— START OF Article —

Uniform convergence and derivatives -- difference between two theorems?

[psie]

TL;DR Summary

I am comparing two theorems in two different texts on uniform convergence and differentiability; the first one is from some lecture notes, the second from Rudin's PMA. Apart from working on open versus closed intervals, what is the difference between these two theorems?

The first theorem is from here (page 9 in the pdf):

Theorem 9.18. Suppose that $(f_n)$ is a sequence of differentiable functions $f_n:(a,b)\to\mathbb R$ such that $f_n\to f$ pointwise and $f_n'\to g$ uniformly for some $f,g:(a,b)\to\mathbb R$. Then $f$ is differentiable on $(a,b)$ and $f'=g$.

— END OF Article —
— START OF Data rows —

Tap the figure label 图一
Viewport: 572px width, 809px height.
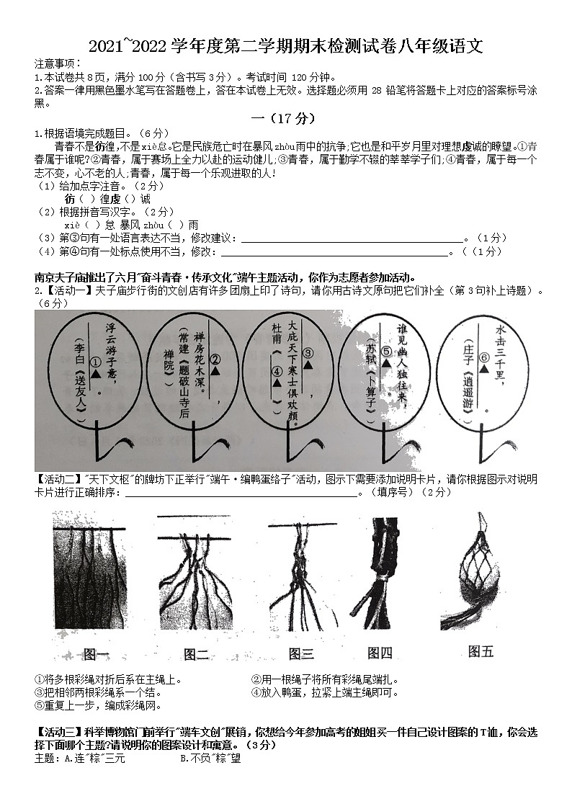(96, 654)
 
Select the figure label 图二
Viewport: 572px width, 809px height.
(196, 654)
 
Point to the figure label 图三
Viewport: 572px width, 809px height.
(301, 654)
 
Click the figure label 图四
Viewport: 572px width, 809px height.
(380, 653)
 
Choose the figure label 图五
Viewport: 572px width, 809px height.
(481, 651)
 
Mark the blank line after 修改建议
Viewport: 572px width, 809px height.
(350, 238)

— END OF Data rows —

- [Task statement]
Extract verbatim the passage of the thread on uniform convergence from "I am comparing" to "on $(a,b)$ and $f'=g$.". The material comes from a separate source and is not connected to the thread on uniform convergence.

- [Written response]
I am comparing two theorems in two different texts on uniform convergence and differentiability; the first one is from some lecture notes, the second from Rudin's PMA. Apart from working on open versus closed intervals, what is the difference between these two theorems?

The first theorem is from here (page 9 in the pdf):

Theorem 9.18. Suppose that $(f_n)$ is a sequence of differentiable functions $f_n:(a,b)\to\mathbb R$ such that $f_n\to f$ pointwise and $f_n'\to g$ uniformly for some $f,g:(a,b)\to\mathbb R$. Then $f$ is differentiable on $(a,b)$ and $f'=g$.